Außerdem frage ich mich, wo überprüft wird, ob auch der vernünftigste Hundehalter körperlich dazu in der Lage ist, sein Tier im Extremfall zurückzureißen und zu bändigen. Ich habe da meine gewaltigen Zweifeln, denn wenn mein Sohnemann mit knapp drei Jahren seine 5-Minuten hat, dann habe ich ernsthafte Schwierigkeiten, ihn z.B. auf dem Arm zu behalten, damit er sich nicht verletzt. Was ist dann bei einem durchtrainierten Tier, das gerade durchdreht?

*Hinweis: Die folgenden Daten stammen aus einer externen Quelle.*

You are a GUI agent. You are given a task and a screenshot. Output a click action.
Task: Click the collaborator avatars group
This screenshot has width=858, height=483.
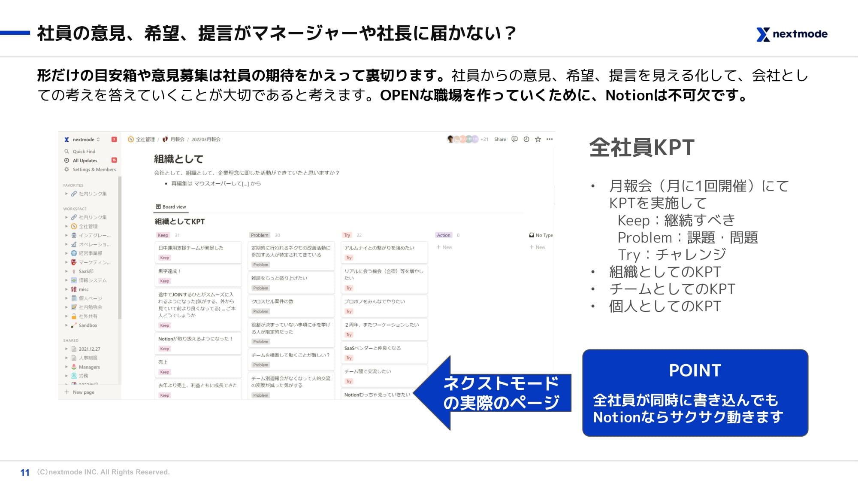click(x=462, y=139)
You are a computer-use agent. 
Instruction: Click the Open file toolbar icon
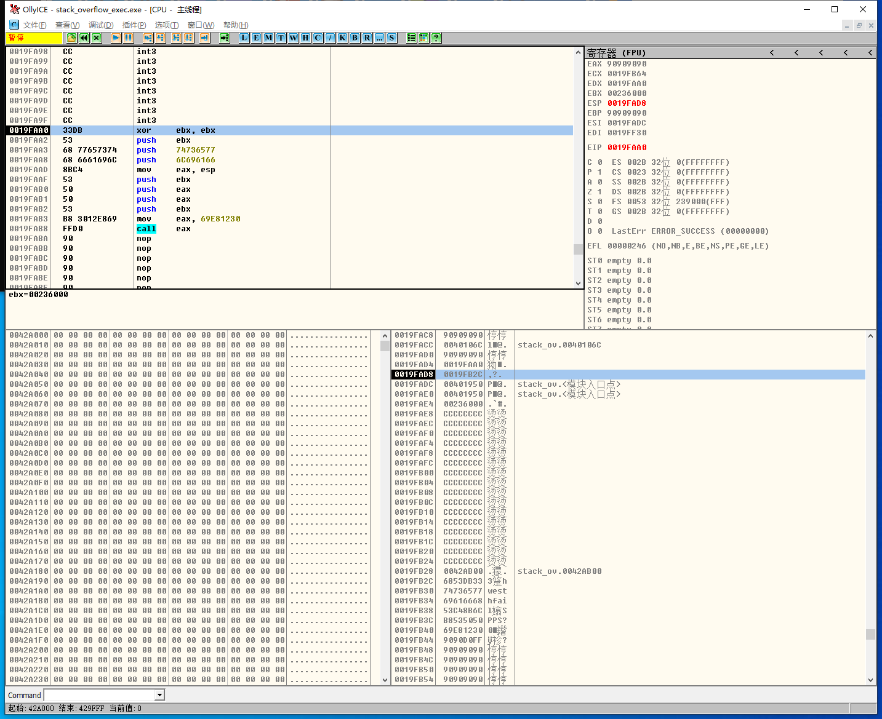(x=72, y=38)
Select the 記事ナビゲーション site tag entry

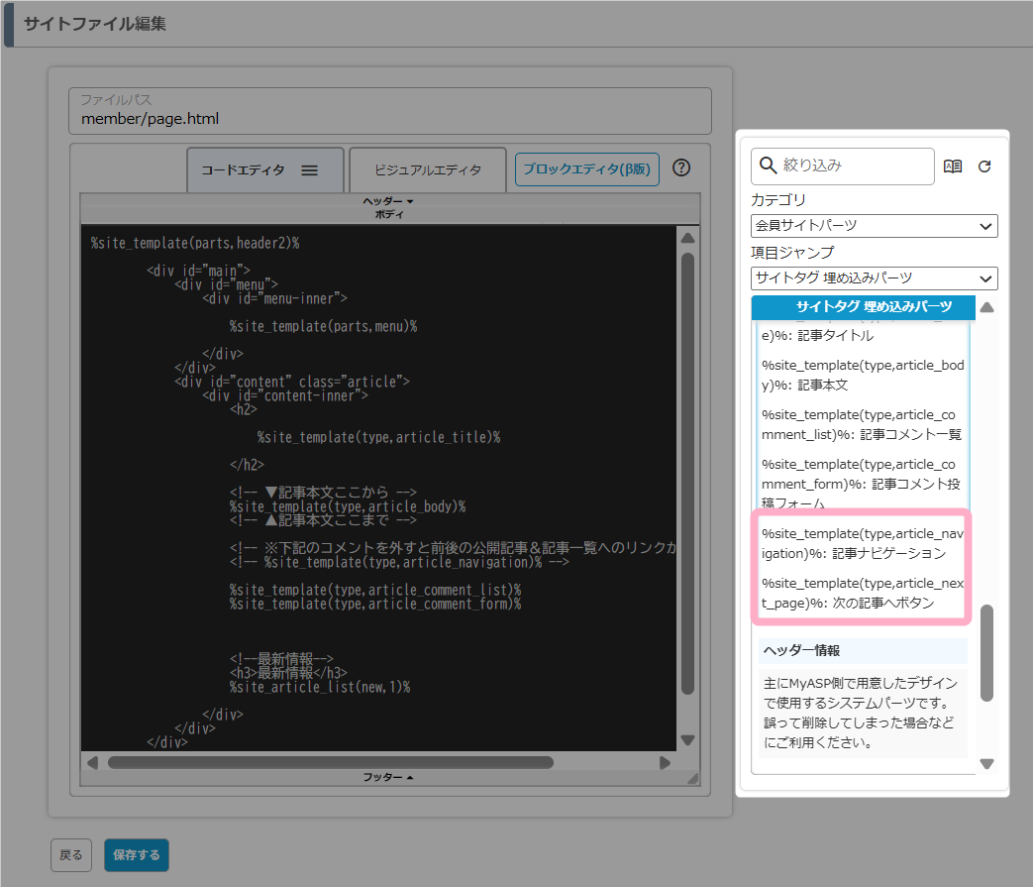pyautogui.click(x=862, y=543)

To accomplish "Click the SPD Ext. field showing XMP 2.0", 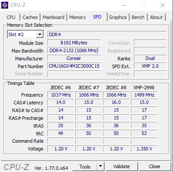I will tap(150, 66).
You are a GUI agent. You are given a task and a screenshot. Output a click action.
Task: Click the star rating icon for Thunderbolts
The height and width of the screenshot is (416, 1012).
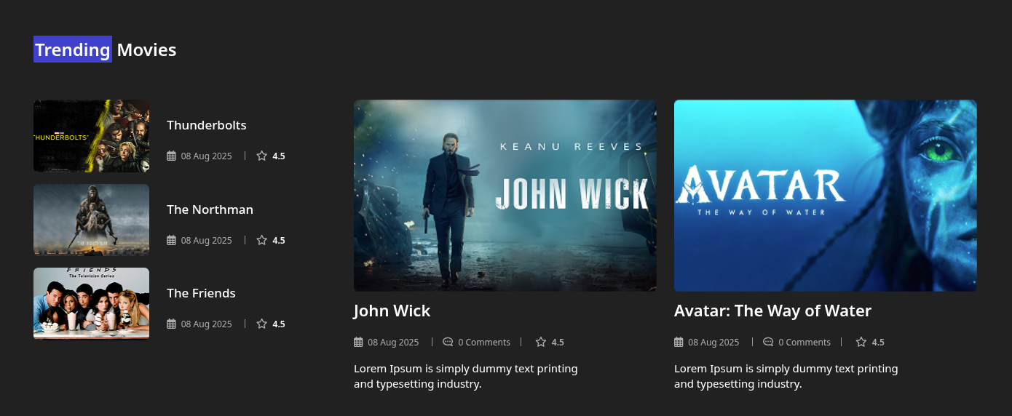262,156
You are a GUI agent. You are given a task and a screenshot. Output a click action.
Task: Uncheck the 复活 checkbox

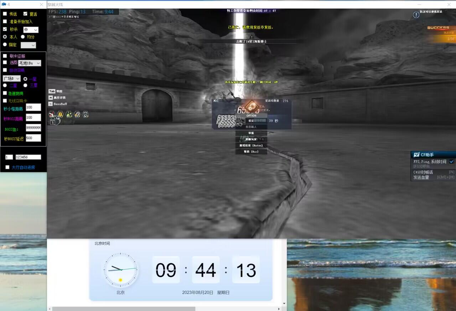click(25, 14)
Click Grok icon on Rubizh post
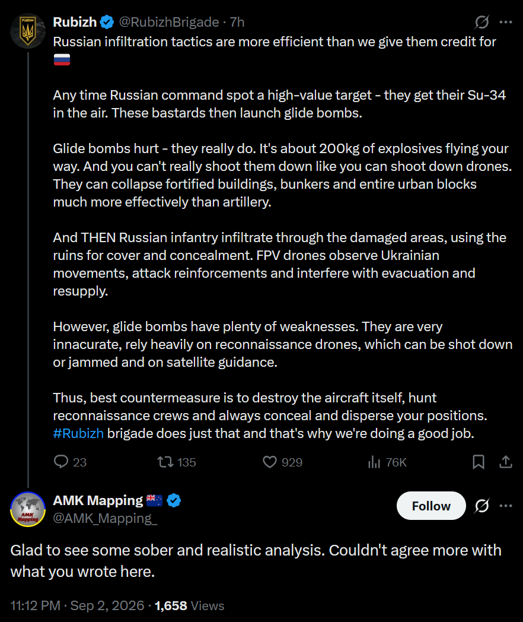 pyautogui.click(x=482, y=22)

Bleiben wir bei den Vergleichen: Wenn ich mir keinen Revolver anschaffe, dann kann ich niemanden erschießen. Dies gilt auch für Tiere. Ich bleibe also dabei, für wesentlich härtere Strafen für Tierhalter - meinetwegen auch aller Art - im Schadensfalle zu plädieren, die genau wissen, daß ihre Tierliebe anderen zum grauenvollen Verhängnis werden können. Der Witz ist ja obendrein noch der, daß eventuelle Schmerzensgeldzahlungen entweder unverhältnis niedrig in Deutschland sind und damit bezahlbar oder man entledigt sich der Zahlungen durch einen Offenbarungseid. Zahlung erledigt, Fall abgeschlossen, Gewissen wieder rein. Das Opfer muß aber mit seinen Ängsten, zerstörten Träumen, reduzierten Berufschancen, sozialen Möglichkeiten und Kosten für immer neue Operationen leben.

Ich bin übrigens mit fünf Jahren vom Boxer ("Ein ganz liebes Tier!"...) meiner Großmutter angefallen worden und trug jahrelang eine Narbe zwischen Oberlippe und Nase. Nicht allzu groß und auch inzwischen verwachsen, aber ohne Hund eben keine Narbe.